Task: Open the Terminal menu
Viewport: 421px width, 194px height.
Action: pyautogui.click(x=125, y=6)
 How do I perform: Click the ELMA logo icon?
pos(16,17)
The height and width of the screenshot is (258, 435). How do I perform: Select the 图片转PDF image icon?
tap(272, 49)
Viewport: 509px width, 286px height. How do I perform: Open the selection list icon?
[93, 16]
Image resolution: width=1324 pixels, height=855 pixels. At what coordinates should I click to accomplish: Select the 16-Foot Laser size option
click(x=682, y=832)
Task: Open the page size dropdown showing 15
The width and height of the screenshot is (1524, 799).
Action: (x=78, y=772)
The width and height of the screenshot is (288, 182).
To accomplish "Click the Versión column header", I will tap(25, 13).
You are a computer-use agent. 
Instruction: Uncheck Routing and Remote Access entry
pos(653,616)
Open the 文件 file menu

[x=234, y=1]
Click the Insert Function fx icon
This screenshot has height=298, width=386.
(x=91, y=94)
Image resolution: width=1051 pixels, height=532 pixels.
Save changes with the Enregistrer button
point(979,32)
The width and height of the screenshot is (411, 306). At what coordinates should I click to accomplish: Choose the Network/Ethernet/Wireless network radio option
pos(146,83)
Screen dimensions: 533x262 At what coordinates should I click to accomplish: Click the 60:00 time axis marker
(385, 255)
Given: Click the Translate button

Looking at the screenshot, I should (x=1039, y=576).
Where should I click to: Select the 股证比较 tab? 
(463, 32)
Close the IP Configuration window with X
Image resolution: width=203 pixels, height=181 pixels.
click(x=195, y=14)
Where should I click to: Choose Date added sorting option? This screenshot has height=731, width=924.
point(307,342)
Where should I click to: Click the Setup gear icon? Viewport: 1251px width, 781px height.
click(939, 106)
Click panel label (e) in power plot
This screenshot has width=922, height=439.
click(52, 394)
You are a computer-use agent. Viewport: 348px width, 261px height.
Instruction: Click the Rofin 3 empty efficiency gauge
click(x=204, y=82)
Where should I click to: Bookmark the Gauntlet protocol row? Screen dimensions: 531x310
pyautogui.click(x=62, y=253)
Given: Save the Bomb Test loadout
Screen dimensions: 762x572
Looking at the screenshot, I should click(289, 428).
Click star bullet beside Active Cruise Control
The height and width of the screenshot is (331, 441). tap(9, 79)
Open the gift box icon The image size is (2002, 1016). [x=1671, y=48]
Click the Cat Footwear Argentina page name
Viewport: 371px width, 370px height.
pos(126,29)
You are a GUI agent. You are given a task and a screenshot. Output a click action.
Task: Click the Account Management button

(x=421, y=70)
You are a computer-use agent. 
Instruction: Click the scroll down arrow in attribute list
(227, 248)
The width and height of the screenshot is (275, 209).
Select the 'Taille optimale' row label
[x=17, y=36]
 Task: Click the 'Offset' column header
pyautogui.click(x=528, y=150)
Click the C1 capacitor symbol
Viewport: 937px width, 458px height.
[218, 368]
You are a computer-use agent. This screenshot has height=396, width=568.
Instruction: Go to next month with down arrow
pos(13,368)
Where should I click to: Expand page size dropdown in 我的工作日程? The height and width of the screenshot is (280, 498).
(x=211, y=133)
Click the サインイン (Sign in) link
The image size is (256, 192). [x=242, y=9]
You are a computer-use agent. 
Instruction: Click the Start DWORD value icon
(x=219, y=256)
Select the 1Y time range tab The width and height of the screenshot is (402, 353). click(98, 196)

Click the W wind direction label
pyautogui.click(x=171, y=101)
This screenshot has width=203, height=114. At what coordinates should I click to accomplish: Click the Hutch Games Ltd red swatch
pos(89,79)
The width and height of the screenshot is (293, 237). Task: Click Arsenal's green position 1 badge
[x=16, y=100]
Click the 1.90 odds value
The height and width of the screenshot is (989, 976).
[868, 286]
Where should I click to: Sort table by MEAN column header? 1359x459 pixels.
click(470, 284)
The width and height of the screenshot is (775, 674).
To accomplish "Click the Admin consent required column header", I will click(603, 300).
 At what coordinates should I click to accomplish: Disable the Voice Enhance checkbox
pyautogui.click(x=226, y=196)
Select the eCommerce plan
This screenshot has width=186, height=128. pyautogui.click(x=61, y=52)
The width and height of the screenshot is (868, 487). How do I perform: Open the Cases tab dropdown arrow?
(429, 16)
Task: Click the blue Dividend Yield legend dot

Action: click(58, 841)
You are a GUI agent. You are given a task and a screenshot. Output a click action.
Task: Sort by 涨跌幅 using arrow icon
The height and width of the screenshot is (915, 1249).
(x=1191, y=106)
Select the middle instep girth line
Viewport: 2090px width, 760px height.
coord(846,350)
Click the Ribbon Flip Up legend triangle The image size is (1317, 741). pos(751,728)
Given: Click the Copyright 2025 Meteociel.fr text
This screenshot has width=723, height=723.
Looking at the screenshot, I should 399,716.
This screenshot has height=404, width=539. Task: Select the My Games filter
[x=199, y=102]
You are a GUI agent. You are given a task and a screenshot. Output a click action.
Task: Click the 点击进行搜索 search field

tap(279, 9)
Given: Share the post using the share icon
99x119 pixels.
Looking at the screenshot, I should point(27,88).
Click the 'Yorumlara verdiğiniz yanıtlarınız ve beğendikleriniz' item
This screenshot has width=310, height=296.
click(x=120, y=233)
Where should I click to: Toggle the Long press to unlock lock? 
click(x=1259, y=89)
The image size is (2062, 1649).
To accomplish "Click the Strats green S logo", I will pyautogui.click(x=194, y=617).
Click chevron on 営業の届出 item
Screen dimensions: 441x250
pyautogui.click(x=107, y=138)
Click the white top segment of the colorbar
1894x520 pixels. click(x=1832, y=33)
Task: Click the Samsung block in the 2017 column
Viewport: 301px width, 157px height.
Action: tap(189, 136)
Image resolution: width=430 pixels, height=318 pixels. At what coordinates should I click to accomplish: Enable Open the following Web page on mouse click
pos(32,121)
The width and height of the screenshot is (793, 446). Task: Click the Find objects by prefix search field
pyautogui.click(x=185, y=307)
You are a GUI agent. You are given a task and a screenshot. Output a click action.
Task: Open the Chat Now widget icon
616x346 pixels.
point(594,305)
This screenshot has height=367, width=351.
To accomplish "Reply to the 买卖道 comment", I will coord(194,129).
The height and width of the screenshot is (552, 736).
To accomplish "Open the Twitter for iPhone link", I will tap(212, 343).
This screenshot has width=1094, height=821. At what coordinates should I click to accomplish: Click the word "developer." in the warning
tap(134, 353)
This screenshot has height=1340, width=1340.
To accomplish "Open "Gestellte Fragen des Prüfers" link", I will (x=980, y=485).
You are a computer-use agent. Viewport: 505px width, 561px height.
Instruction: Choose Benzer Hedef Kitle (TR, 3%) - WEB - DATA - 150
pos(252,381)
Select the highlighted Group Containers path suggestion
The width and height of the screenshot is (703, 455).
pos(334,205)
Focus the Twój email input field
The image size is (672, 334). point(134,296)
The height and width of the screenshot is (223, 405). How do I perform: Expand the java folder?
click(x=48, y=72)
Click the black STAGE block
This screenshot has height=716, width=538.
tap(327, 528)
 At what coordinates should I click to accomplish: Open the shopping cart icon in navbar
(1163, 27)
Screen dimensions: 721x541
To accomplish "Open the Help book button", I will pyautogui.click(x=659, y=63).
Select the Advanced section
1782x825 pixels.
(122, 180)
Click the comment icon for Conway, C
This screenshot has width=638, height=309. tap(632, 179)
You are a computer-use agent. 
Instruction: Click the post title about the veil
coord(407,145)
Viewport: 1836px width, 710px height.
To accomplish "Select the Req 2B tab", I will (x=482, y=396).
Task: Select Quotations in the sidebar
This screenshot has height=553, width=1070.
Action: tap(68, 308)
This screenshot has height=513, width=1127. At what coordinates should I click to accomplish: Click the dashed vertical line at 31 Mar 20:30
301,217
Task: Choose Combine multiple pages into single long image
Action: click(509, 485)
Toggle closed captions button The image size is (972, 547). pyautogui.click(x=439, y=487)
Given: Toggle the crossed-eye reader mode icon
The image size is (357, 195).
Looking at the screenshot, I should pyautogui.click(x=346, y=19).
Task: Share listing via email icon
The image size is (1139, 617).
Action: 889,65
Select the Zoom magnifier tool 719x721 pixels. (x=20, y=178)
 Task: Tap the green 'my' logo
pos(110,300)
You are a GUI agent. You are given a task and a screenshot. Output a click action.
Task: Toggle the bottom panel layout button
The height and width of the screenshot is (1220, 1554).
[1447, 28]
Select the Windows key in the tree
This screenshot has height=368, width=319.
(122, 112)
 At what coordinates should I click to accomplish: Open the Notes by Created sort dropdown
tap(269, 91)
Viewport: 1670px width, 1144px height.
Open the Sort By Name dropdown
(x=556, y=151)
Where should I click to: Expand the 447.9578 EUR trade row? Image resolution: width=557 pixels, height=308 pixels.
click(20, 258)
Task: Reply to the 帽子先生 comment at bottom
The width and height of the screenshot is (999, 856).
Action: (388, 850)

◇ ◇ ◇ ◇ ◇ ◇ ◇

_GOAL_. Reproduce the stretch of data from its first line through the line that contains "click(52, 394)", keeping both ends and changing nothing.

_FINISHED ANSWER_.
Task: Open the Terminal menu
Viewport: 421px width, 194px height.
Action: pyautogui.click(x=125, y=6)
 How do I perform: Click the ELMA logo icon?
pos(16,17)
The height and width of the screenshot is (258, 435). How do I perform: Select the 图片转PDF image icon?
tap(272, 49)
Viewport: 509px width, 286px height. How do I perform: Open the selection list icon?
[93, 16]
Image resolution: width=1324 pixels, height=855 pixels. At what coordinates should I click to accomplish: Select the 16-Foot Laser size option
click(x=682, y=832)
Task: Open the page size dropdown showing 15
The width and height of the screenshot is (1524, 799).
Action: (x=78, y=772)
The width and height of the screenshot is (288, 182).
To accomplish "Click the Versión column header", I will tap(25, 13).
You are a computer-use agent. 
Instruction: Uncheck Routing and Remote Access entry
pos(653,616)
Open the 文件 file menu

[x=234, y=1]
Click the Insert Function fx icon
This screenshot has height=298, width=386.
(x=91, y=94)
Image resolution: width=1051 pixels, height=532 pixels.
Save changes with the Enregistrer button
point(979,32)
The width and height of the screenshot is (411, 306). At what coordinates should I click to accomplish: Choose the Network/Ethernet/Wireless network radio option
pos(146,83)
Screen dimensions: 533x262 At what coordinates should I click to accomplish: Click the 60:00 time axis marker
(385, 255)
Given: Click the Translate button

Looking at the screenshot, I should (x=1039, y=576).
Where should I click to: Select the 股证比较 tab? 
(463, 32)
Close the IP Configuration window with X
Image resolution: width=203 pixels, height=181 pixels.
click(x=195, y=14)
Where should I click to: Choose Date added sorting option? This screenshot has height=731, width=924.
point(307,342)
Where should I click to: Click the Setup gear icon? Viewport: 1251px width, 781px height.
click(939, 106)
Click panel label (e) in power plot
This screenshot has width=922, height=439.
click(52, 394)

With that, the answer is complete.